Given the importance of DREBIN as a literature milestone, we proposed to dive deep into its inner working to perform an investigation around its features, its explanations, and so on. Unfortunately, in the absence of guidelines in the literature, our explorations were guided by our past experiences and intuitions. Overall, our study findings are somewhat inconclusive, which highlights that the problem of answering “why it works” is a fundamentally difficult and unresolved problem.

6.1 Answering “Why It Works”

A large body of malware detection literature reports high performance scores using ML. Our in-depth analysis in this work revealed that it is hard to comprehensively characterise the reasons behind the good performance of a state-of-the-art classifier: (1) a substantial number of used features appear to be redundant, and (2) the detection explanations are not always consistent for samples in the same family.

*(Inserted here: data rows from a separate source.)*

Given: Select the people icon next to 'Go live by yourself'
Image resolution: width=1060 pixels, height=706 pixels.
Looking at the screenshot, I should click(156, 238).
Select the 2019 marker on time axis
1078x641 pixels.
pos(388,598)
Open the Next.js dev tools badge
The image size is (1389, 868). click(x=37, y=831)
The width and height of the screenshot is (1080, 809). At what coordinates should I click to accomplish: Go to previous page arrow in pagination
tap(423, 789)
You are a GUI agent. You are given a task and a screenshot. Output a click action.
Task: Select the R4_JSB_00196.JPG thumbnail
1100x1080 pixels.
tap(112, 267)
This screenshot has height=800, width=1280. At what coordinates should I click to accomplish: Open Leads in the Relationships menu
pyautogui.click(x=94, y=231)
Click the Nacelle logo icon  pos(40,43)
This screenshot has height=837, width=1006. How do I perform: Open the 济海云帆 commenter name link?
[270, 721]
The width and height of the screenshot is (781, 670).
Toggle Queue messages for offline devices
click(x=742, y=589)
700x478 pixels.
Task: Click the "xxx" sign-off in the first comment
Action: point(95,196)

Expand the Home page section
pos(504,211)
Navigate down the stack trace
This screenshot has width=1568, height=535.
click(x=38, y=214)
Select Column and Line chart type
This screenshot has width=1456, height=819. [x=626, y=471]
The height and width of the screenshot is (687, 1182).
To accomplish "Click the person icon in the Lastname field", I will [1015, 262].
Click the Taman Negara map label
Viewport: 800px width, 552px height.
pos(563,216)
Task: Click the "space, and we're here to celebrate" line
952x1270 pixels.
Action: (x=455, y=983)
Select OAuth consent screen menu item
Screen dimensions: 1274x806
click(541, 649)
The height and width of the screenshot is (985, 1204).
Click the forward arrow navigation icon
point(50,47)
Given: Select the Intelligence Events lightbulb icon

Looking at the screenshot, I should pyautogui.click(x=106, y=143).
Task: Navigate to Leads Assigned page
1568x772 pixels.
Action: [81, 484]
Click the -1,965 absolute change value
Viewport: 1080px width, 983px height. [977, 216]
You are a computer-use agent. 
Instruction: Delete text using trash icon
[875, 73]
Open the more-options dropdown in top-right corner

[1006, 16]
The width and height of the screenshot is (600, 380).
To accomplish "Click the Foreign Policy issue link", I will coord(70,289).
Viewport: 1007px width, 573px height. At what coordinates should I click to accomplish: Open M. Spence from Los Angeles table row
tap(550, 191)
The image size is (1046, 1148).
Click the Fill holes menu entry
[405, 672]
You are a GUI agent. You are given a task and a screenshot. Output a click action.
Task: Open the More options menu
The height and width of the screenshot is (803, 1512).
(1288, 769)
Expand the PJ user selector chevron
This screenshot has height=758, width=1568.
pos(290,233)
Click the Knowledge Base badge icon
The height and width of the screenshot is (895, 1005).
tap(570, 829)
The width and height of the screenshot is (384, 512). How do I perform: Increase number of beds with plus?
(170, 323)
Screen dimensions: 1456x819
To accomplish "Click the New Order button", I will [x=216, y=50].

Our first tentative to understand “why a classifier works” calls for a more focused research initiative around a framework that would provide tools and techniques to thoroughly assess malware detectors beyond detection scores. Such a framework would define the axes of analysis that each new malware detector needs to investigate beyond ML detection scores. The framework would suggest requirements and analyses that are crucial to gain insights into Android malware approaches’ inner-workings, scope their properties, highlight their strengths, and uncover their limitations (or even pitfalls). The overall ambition is thus to ensure that researchers can associate their reported performance with specific key design choices in their contributions.

6.2 Implications of Our Findings

Our study revealed that many features which are sufficient to provide reasonable performance for the DREBIN classifier are actually id-features. We postulate that this may pose a generalisation problem. Our study further showed that many of the relevant features that contributed to the performance of DREBIN are indeed id-features.

We noted that a large proportion of malware can be detected using a single feature for two of our datasets, which further highlights both (1) the fundamental importance of evaluation datasets (in particular, of the diversity in these datasets), and (2) the necessity to assess whether features capture actual indicators of maliciousness or spurious correlations instead.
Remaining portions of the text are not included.